Hart is reasonably well known, both for her leadership of the local Urban League chapter (from which she has taken a leave of absence) and as a member of the former Memphis City Schools board and current Unified Shelby County School Board. It was she, along with fellow board member Martavius Jones, who took the lead in the surrender of the MCS charter in late 2010 (a fact that could potentially cut both ways for her politically).

But she is no match, name-recognition-wise, for Cohen, the three-term incumbent and longtime former state senator who has been a major factor in both Memphis and Tennessee politics for more than three decades.

And there’s that “millionaire” thing. Technically, Cohen would seem to be a millionaire. According to the watchdog site OpenSecrets.org, Cohen’s net worth in 2010 (the last year for which such information is available) was between $1.3 and $3.8 million, making him the 111th wealthiest congressman out of 435. (Hat-tip to Marty Aussenberg for this nugget.)

But, from the standpoint of wealth, the congressman is by no means in Flinn’s league, and he is not known, as the Republican is, for self-funding. At the recent opening of a Democratic headquarters in Memphis, Cohen underscored the difference. “While our Republican opponent is going to spend lots of money,” he said, “we’re going to let him spend it.” Whereupon the congressman went on to chide Flinn for not using his resources instead to endow local medical institutions.

More ominous for Hart is the million dollars or so the congressman has raised for his political war chest.

At her headquarters opening, Hart promised to focus on local issues in a way that she contended Cohen has not. The incumbent, she said, is “not about local issues, but all about national politics. … That seat should be completely about what’s going on in Memphis.”

Hart said she had asked Cohen for aid and support of the school-merger movement but had been turned down. “The response was he wasn’t getting involved in local issues,” Hart said.  

All of Cohen’s former opponents have tried to take some such tack, but so far to little or no avail. In fairness and in fact, the congressman keeps a very high profile on local matters, both personally and through the efforts of his staff. His office has continued the tradition of hands-on constituent service made famous by Cohen’s two immediate predecessors, Harold Ford Sr. and Harold Ford Jr.

And not a week goes by without Cohen figuring in some item of local consequence — whether in a ceremony honoring some local son or daughter (like the one last week for Lieutenant Colonel Luke Weathers, an African-American air ace from World War Two) or in announcing a $700,000 grant for LeMoyne-Owen College or $10 million for local health clinics.

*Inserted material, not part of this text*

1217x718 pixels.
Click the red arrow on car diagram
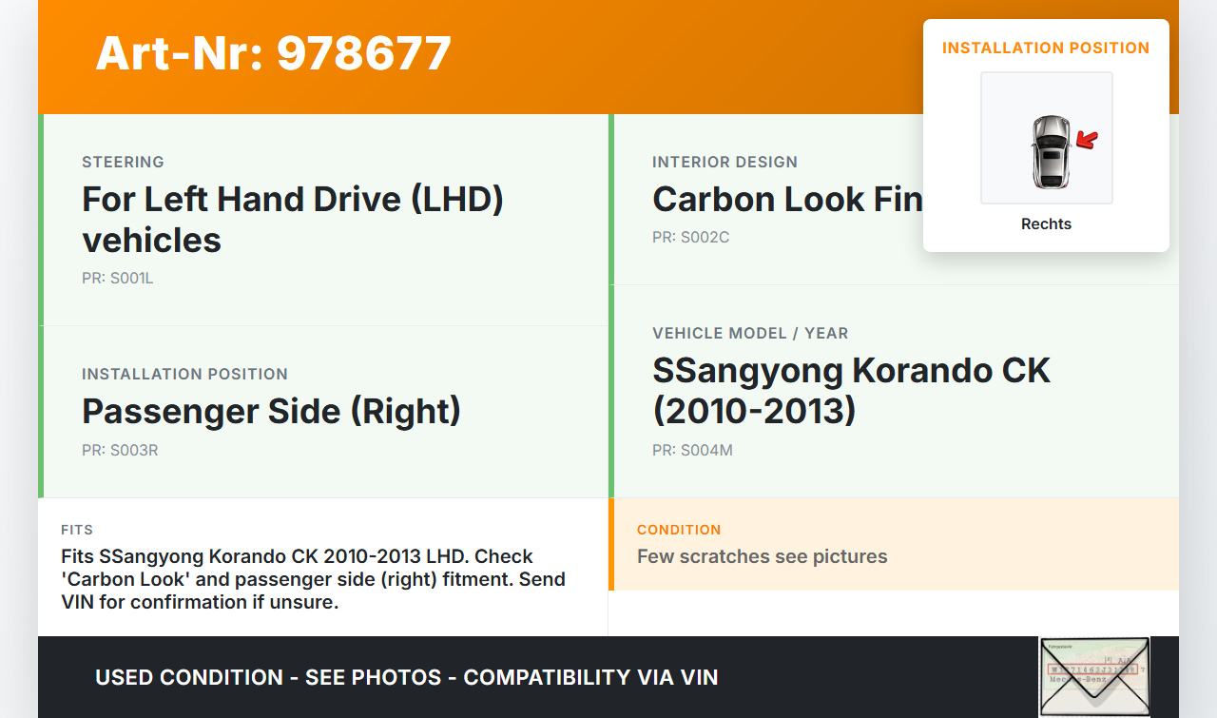(x=1087, y=141)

“Forget what you might hear. We’re in this,” said Hart last week. But without a large local network (hers at present consists largely of fellow members of New Path, the local activist group that first boosted her into public life) and without real money to run on, she, like her GOP counterpart Bergmann, may have a hard time getting traction.

Given that neither is likely to engage her opponent in public debate, one wonders why these two African-American women, each bearing the burden (or the blessing) of underdog status, shouldn’t do something precedent-shattering and attention-getting like, say, debating each other. It’s as good as any other strategy they might have. And it’s free.